About the Book
It is 1968 and everything about being a Black woman in America is changing. A society once walled off has begun opening doors. Against this backdrop, three young women meet at a New England college and form a friendship that endures, heals, and dramatically shapes their lives. With backgrounds and temperaments symbolic of the many questions around attaining selfhood in the aftermath of freedom movements, Faith, Crystal and Serena struggle to exercise personal agency in an era when family history, along with race and gender identities, threaten to dictate their paths. As a poet-creative Crystal reaches for expression in language and in choosing who and how she loves. As a budding activist, Serena eschews conventions of marriage, and belonging, to become a global being, leaving the soil of America for Africa, where NGO work evolves into leading women toward an independence she herself maintains by remaining the mistress, never the bride, of a powerful man. Surprisingly, it is Faith, the most introverted, drawn into the self by a series of traumas, whose seemingly self-limiting choices will more directly affect a generation of women to come. The Philadelphia Tribune declared it, "a story of hope, a story of triumph and, above all, a testimony to resilience."

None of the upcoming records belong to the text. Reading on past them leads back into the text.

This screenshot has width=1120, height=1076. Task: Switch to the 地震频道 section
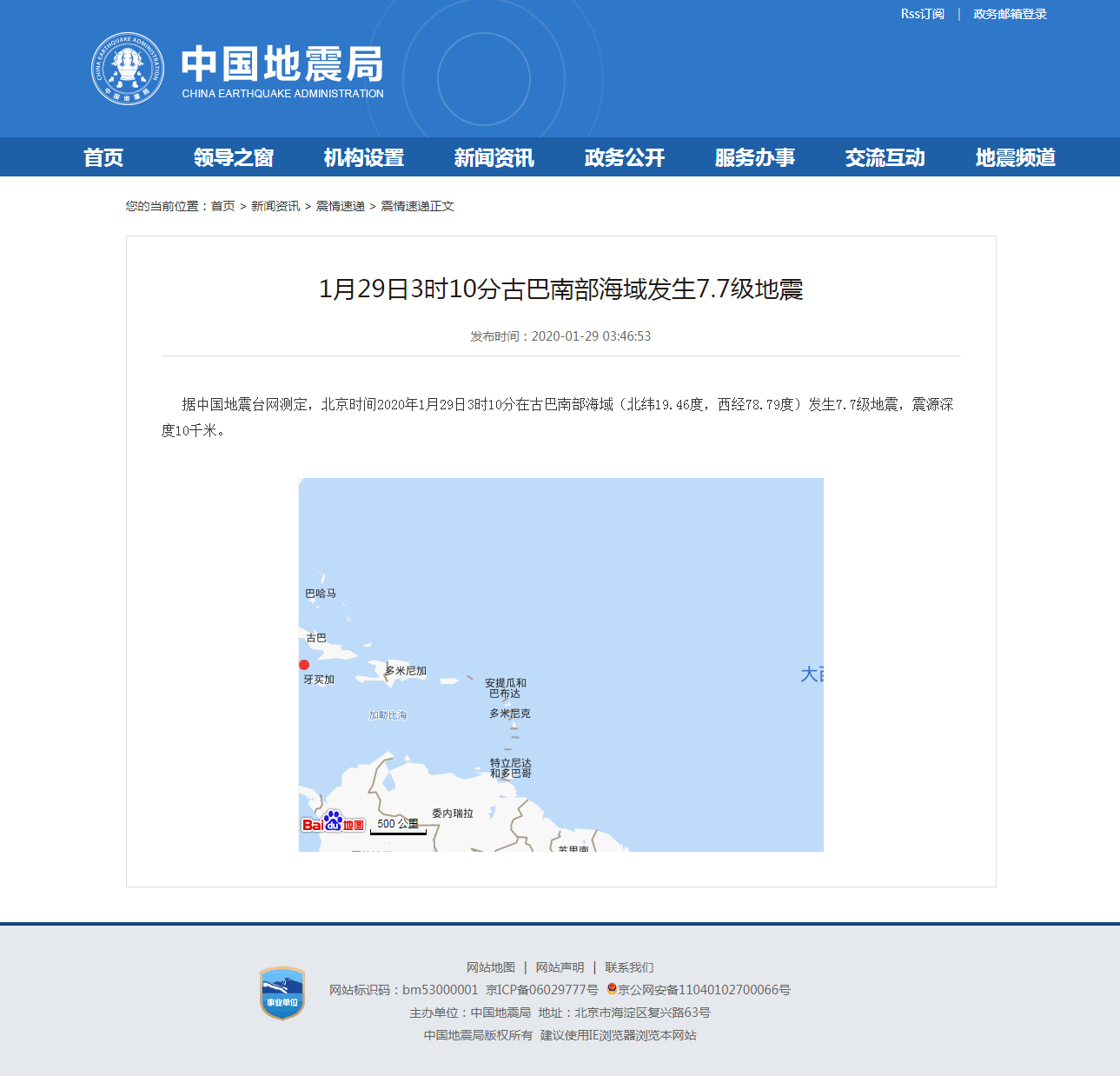(1016, 157)
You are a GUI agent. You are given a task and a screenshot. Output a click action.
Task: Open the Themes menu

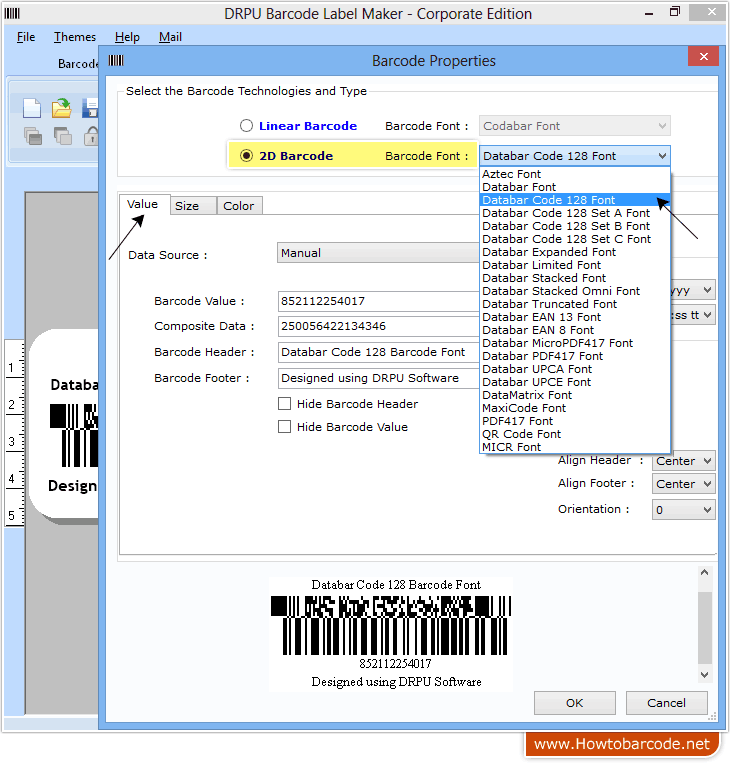point(75,37)
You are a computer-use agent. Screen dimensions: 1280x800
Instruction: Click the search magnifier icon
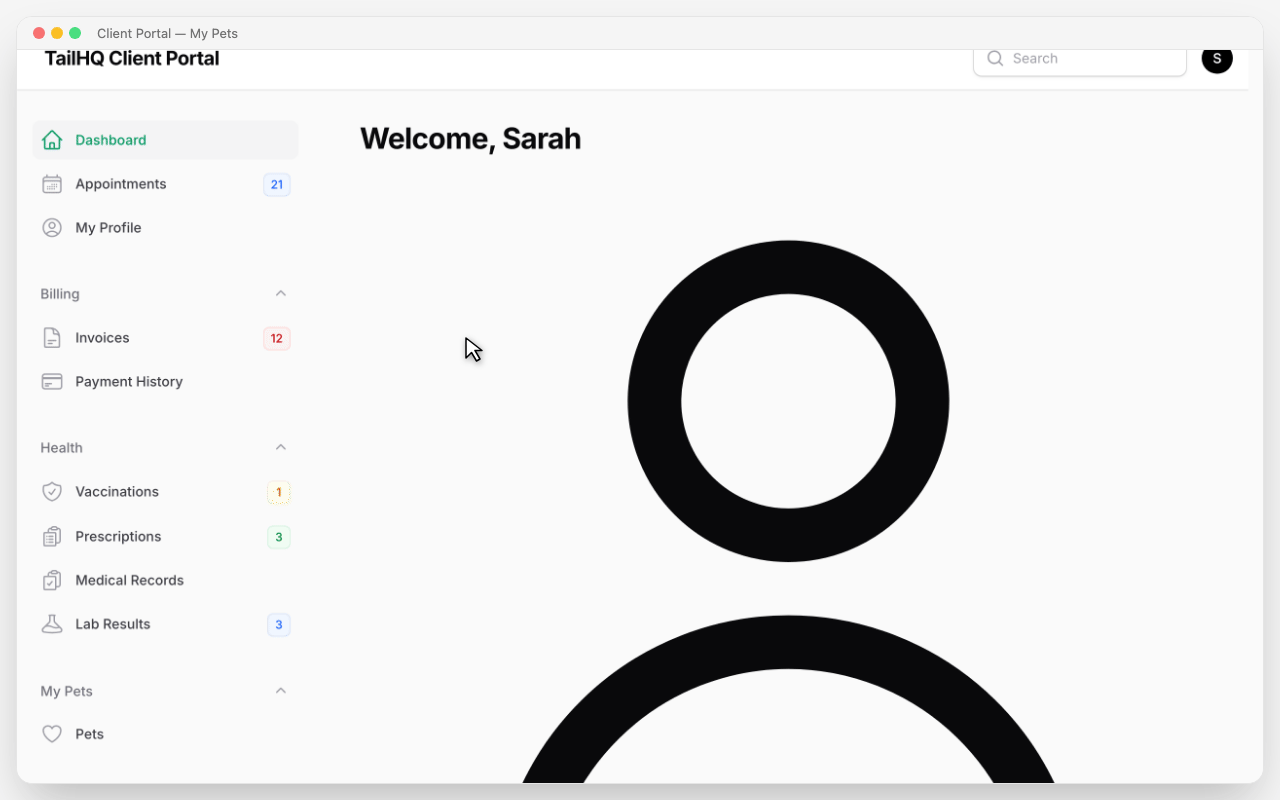995,58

Published in 1986 after the award-winning autobiography
Migrations of the Heart,
A Woman's Place is
Marita Golden's first novel. More than fourteen books in fiction and nonfiction, including
Gumbo: An Anthology of African-American Writing co-edited with E. Lynn Harris, followed. Golden went on to create and helm the Hurston/Wright Foundation, which has become a literary rite of passage for such talents as Nicole Dennis-Benn, Brit Bennett and Tayari Jones.
A Woman's Place is reprinted here as an esteemed addition to McSweeney's
Of the Diaspora series, edited by
Erica Vital-Lazare, and opens with a new introduction by the author, with foreword by Women's March co-founder
Tabitha St. Bernard-Jacobs.
About the Author: Books by
Marita Golden include the novels
The Wide Circumference of Love, After and
The Edge of Heaven and the memoirs
Migrations of the Heart, Saving Our Sons and
Don't Play in the Sun One Woman's Journey Through the Color Complex and the anthology which she edited,
Us Against Alzheimer's Stories of Family Love and Faith. Her most recent work of nonfiction is
The Strong Black Woman How a Myth Endangers the Physical and Mental Health of Black Women. She is the recipient of many awards including the Writers for Writers Award presented by Barnes & Noble and Poets and Writers, an award from the Authors Guild, and the Fiction Award for her novel After awarded by the Black Caucus of the American Library Association. She has lectured and read from her work internationally. Co-founder and President Emeritus of the Zora Neale Hurston/ Richard Wright Foundation, Marita Golden is a veteran teacher of writing. As a teacher of writing, she has served as a member of the faculties of the MFA Graduate Creative Writing Programs at George Mason University and Virginia Commonwealth University and in the MA Creative Writing Program at John Hopkins University. She has served as Distinguished Writer in Residence at the University of the District of Columbia. As a literary consultant, she offers writing workshops, coaching, and manuscript evaluation services.